[INSTRUCTIONS FOR THE TASK]:
Every line containing the word "agent" is to be copied from the data below.
##### EXERCISE MATERIAL #####
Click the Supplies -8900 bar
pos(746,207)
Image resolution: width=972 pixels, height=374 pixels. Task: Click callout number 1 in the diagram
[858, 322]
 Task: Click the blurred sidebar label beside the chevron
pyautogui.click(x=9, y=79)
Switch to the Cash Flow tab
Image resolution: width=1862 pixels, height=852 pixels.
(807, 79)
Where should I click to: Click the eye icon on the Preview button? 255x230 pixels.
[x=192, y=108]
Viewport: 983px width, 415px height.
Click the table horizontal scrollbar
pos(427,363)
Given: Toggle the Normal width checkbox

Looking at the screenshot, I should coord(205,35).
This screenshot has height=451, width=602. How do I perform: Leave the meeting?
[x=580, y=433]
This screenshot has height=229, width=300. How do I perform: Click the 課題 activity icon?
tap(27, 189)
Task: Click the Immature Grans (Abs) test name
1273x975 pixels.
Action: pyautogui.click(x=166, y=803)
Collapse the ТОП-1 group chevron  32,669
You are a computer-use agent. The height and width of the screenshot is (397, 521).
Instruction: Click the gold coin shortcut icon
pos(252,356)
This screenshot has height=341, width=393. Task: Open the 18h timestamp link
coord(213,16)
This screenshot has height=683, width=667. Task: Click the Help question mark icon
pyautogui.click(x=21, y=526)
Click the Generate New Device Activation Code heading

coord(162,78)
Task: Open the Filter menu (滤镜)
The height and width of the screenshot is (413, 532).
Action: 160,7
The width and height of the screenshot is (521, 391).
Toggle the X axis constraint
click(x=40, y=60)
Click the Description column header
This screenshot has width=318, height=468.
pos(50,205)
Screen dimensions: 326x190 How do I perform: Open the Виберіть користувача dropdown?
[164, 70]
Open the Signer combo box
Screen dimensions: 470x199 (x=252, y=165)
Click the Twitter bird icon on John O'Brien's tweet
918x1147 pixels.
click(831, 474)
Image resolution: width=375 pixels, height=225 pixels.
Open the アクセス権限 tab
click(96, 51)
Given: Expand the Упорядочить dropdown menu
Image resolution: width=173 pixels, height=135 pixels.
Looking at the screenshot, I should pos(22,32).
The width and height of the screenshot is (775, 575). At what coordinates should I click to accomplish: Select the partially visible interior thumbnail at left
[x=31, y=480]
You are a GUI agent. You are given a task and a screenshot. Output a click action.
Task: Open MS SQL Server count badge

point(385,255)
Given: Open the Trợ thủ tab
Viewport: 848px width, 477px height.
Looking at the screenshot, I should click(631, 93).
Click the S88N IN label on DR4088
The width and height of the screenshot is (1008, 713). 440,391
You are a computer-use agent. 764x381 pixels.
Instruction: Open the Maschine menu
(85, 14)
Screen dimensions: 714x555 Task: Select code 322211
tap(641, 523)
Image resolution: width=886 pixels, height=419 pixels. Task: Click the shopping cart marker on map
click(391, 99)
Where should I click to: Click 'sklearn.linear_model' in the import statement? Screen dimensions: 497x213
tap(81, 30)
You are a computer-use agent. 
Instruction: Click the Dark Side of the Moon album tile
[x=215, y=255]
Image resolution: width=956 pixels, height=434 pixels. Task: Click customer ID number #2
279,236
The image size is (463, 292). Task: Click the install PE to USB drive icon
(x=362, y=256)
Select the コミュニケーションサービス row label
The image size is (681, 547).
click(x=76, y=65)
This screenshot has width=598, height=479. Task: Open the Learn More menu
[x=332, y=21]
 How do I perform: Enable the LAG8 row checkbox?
#####
[SOLUTION TO THIS PROBLEM]:
You are a computer-use agent. The height and width of the screenshot is (397, 521).
You are a GUI agent. You are given a task and a screenshot. Output a click action.
You are a computer-use agent. 764x381 pixels.
You are a computer-use agent. 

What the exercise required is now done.